[Saved data entries]
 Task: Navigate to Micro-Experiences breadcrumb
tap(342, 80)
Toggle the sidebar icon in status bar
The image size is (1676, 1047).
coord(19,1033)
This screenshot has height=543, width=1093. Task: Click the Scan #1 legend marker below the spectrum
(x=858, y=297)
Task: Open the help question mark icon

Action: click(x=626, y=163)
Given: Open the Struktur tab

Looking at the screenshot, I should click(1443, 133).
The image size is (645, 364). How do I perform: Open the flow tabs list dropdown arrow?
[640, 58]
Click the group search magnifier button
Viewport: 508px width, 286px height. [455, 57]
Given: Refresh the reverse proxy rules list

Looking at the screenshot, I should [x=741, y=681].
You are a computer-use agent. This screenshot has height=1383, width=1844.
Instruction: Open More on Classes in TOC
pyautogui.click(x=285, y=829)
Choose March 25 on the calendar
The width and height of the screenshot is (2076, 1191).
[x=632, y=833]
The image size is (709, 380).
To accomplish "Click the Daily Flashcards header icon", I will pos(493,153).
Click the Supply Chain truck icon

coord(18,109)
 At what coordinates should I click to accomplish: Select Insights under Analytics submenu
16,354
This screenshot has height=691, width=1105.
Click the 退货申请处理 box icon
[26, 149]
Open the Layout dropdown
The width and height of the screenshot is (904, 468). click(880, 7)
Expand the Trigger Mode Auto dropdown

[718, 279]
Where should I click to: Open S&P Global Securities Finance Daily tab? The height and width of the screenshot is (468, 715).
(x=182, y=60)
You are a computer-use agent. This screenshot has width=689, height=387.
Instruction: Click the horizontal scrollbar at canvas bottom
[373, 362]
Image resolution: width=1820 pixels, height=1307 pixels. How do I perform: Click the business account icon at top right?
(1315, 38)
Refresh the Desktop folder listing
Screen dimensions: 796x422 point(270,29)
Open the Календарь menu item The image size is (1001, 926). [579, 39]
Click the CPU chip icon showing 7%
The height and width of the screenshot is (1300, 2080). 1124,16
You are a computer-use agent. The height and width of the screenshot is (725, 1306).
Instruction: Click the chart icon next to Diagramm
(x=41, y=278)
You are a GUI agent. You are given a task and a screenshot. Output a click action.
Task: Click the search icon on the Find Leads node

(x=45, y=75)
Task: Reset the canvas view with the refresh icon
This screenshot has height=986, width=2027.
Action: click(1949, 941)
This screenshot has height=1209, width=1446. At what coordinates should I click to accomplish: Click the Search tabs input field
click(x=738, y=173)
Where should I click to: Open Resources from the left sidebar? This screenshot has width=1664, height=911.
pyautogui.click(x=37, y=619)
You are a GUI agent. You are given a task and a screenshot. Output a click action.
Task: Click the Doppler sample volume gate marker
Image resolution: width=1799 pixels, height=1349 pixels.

▶ [REQUIRED WORK]: What is needed is an exact transcription of every record above.

▶ [ANSWER TO THIS PROBLEM]:
 Task: Navigate to Micro-Experiences breadcrumb
tap(342, 80)
Toggle the sidebar icon in status bar
The image size is (1676, 1047).
coord(19,1033)
This screenshot has height=543, width=1093. Task: Click the Scan #1 legend marker below the spectrum
(x=858, y=297)
Task: Open the help question mark icon

Action: click(x=626, y=163)
Given: Open the Struktur tab

Looking at the screenshot, I should click(1443, 133).
The image size is (645, 364). How do I perform: Open the flow tabs list dropdown arrow?
[640, 58]
Click the group search magnifier button
Viewport: 508px width, 286px height. [455, 57]
Given: Refresh the reverse proxy rules list

Looking at the screenshot, I should [x=741, y=681].
You are a computer-use agent. This screenshot has height=1383, width=1844.
Instruction: Open More on Classes in TOC
pyautogui.click(x=285, y=829)
Choose March 25 on the calendar
The width and height of the screenshot is (2076, 1191).
[x=632, y=833]
The image size is (709, 380).
To accomplish "Click the Daily Flashcards header icon", I will pos(493,153).
Click the Supply Chain truck icon

coord(18,109)
 At what coordinates should I click to accomplish: Select Insights under Analytics submenu
16,354
This screenshot has height=691, width=1105.
Click the 退货申请处理 box icon
[26, 149]
Open the Layout dropdown
The width and height of the screenshot is (904, 468). click(880, 7)
Expand the Trigger Mode Auto dropdown

[718, 279]
Where should I click to: Open S&P Global Securities Finance Daily tab? The height and width of the screenshot is (468, 715).
(x=182, y=60)
You are a computer-use agent. This screenshot has width=689, height=387.
Instruction: Click the horizontal scrollbar at canvas bottom
[373, 362]
Image resolution: width=1820 pixels, height=1307 pixels. How do I perform: Click the business account icon at top right?
(1315, 38)
Refresh the Desktop folder listing
Screen dimensions: 796x422 point(270,29)
Open the Календарь menu item The image size is (1001, 926). [579, 39]
Click the CPU chip icon showing 7%
The height and width of the screenshot is (1300, 2080). 1124,16
You are a computer-use agent. The height and width of the screenshot is (725, 1306).
Instruction: Click the chart icon next to Diagramm
(x=41, y=278)
You are a GUI agent. You are given a task and a screenshot. Output a click action.
Task: Click the search icon on the Find Leads node

(x=45, y=75)
Task: Reset the canvas view with the refresh icon
This screenshot has height=986, width=2027.
Action: click(1949, 941)
This screenshot has height=1209, width=1446. At what coordinates should I click to accomplish: Click the Search tabs input field
click(x=738, y=173)
Where should I click to: Open Resources from the left sidebar? This screenshot has width=1664, height=911.
pyautogui.click(x=37, y=619)
You are a GUI agent. You are given a task and a screenshot. Output a click action.
Task: Click the Doppler sample volume gate marker
Image resolution: width=1799 pixels, height=1349 pixels.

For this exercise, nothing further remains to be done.